August, 1998: Dead Man On Campus

Benjamin Franklin once said “Nothing in life is certain but death and MTV Movies absolutely sucking.” Maybe he didn’t say that, but Dead Man On Campus fried my brain so hard that it sounds plausible.


This film features one of the most oddly morbid plots for a teenage stoner flick– maybe ever. Definitely ever.

Josh (Tom Everett Scott) has just been accepted to college on a full-ride academic scholarship and he couldn’t be more excited. The bad news is that his roommate, Cooper (Mark-Paul Gosselaar), is a total party-animal and this begins to wear on Josh. Eventually, through a series of wacky antics and alcoholic persuasion, Cooper convinces Josh that, in order to be respected and fully experience college, partying is a necessity. 

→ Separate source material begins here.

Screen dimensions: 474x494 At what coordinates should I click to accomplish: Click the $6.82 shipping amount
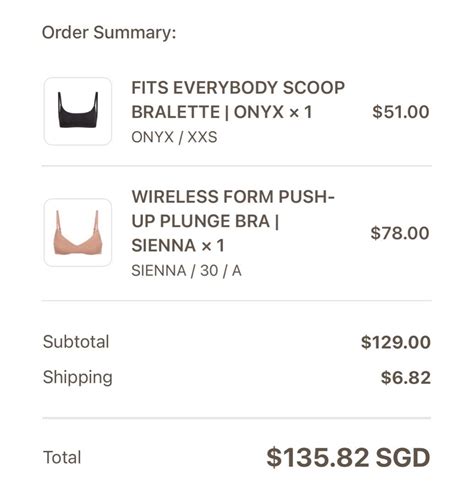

Soon after, Josh’s grades begin to plummet and Cooper’s dad threatens to make him clean toilets if he continues to waste money by ditching class; but not to worry, a shady man in a bar informs the devious duo that he had a roommate when he was in school that committed suicide and the university provided him with A’s across the board.

The two take it upon themselves to scout the campus for depressed, out-of-touch teens and the plot is largely about them dealing with three possible candidates, all with their own specific personalities: a raving lunatic that jumps from buildings and runs from cops, a neurotic, narcissistic artist, and a shy goth.

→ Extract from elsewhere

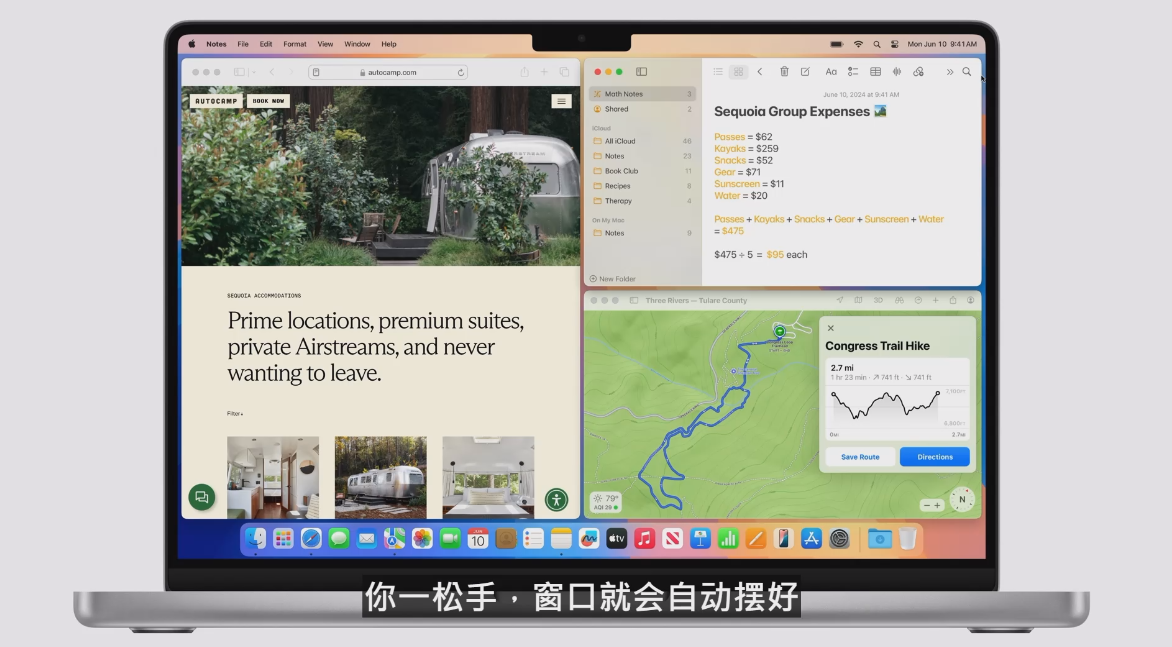This screenshot has height=647, width=1172.
Task: Click the audio recording waveform icon
Action: [896, 72]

After attempting to convince these individuals to off themselves, all seems lost. Josh stages a suicide at a nearby bridge, but Cooper manages to put whatever morals he has on full-display to prevent his friend from jumping. In the end, they both learn lessons about being ethical individuals and they get A’s in their classes because, if your roommate even attempts suicide, you’re scot free.

Where do I begin?

This is the worst script we’ve seen in over 20 episodes and, while the actors tried to their damnedest to make this interesting, they can’t really pull it off in the end. The moral implications of this movie are just shocking and this is definitely a movie that could not get made today– for better or worse.